**YOUR INSTRUCTIONS:** What you return should be the lines from the first line of the records below through the line holding "Given: Toggle Rgb painting mode", unchanged.

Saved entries
____
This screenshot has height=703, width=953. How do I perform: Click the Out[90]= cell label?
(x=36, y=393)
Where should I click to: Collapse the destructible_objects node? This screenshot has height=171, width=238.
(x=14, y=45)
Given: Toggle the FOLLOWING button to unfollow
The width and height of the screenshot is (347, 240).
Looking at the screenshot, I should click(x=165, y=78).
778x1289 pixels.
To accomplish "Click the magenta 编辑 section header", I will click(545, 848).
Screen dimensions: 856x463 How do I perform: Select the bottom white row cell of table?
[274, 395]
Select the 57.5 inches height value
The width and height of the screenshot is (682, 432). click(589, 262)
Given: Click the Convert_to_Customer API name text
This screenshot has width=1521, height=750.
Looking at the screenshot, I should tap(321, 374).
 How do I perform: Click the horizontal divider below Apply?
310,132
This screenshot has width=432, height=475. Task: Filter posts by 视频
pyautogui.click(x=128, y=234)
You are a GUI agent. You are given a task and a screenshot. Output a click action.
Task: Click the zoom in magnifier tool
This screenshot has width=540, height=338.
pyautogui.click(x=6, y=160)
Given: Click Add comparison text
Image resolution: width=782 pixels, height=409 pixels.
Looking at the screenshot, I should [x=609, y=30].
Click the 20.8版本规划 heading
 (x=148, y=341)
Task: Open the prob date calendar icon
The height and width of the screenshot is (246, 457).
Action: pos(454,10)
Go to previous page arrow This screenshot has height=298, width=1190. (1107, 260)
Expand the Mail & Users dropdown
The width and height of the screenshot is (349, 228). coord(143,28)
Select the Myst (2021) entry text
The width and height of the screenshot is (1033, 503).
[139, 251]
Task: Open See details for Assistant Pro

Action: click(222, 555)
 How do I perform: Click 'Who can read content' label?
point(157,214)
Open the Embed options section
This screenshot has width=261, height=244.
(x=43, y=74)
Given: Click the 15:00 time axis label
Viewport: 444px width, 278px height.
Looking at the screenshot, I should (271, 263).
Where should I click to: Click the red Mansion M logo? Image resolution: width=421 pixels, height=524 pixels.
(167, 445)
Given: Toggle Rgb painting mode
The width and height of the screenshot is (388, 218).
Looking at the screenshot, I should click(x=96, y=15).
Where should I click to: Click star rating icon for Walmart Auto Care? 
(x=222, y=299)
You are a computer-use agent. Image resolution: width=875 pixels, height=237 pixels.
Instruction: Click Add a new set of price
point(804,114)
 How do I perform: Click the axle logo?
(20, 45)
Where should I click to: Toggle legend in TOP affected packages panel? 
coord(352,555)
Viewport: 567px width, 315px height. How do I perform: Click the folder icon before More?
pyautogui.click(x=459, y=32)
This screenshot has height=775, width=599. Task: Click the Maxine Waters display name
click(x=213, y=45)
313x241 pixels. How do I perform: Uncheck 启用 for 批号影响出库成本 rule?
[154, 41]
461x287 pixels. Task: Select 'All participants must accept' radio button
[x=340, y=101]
____
**RESULT OF THE EXERCISE:**
This screenshot has height=703, width=953. How do I perform: Click the Out[90]= cell label?
(x=36, y=393)
Where should I click to: Collapse the destructible_objects node? This screenshot has height=171, width=238.
(x=14, y=45)
Given: Toggle the FOLLOWING button to unfollow
The width and height of the screenshot is (347, 240).
Looking at the screenshot, I should click(x=165, y=78).
778x1289 pixels.
To accomplish "Click the magenta 编辑 section header", I will click(545, 848).
Screen dimensions: 856x463 How do I perform: Select the bottom white row cell of table?
[274, 395]
Select the 57.5 inches height value
The width and height of the screenshot is (682, 432). click(589, 262)
Given: Click the Convert_to_Customer API name text
This screenshot has width=1521, height=750.
Looking at the screenshot, I should tap(321, 374).
 How do I perform: Click the horizontal divider below Apply?
310,132
This screenshot has width=432, height=475. Task: Filter posts by 视频
pyautogui.click(x=128, y=234)
You are a GUI agent. You are given a task and a screenshot. Output a click action.
Task: Click the zoom in magnifier tool
This screenshot has width=540, height=338.
pyautogui.click(x=6, y=160)
Given: Click Add comparison text
Image resolution: width=782 pixels, height=409 pixels.
Looking at the screenshot, I should [x=609, y=30].
Click the 20.8版本规划 heading
 (x=148, y=341)
Task: Open the prob date calendar icon
The height and width of the screenshot is (246, 457).
Action: pos(454,10)
Go to previous page arrow This screenshot has height=298, width=1190. (1107, 260)
Expand the Mail & Users dropdown
The width and height of the screenshot is (349, 228). coord(143,28)
Select the Myst (2021) entry text
The width and height of the screenshot is (1033, 503).
[139, 251]
Task: Open See details for Assistant Pro

Action: click(222, 555)
 How do I perform: Click 'Who can read content' label?
point(157,214)
Open the Embed options section
This screenshot has width=261, height=244.
(x=43, y=74)
Given: Click the 15:00 time axis label
Viewport: 444px width, 278px height.
Looking at the screenshot, I should (271, 263).
Where should I click to: Click the red Mansion M logo? Image resolution: width=421 pixels, height=524 pixels.
(167, 445)
Given: Toggle Rgb painting mode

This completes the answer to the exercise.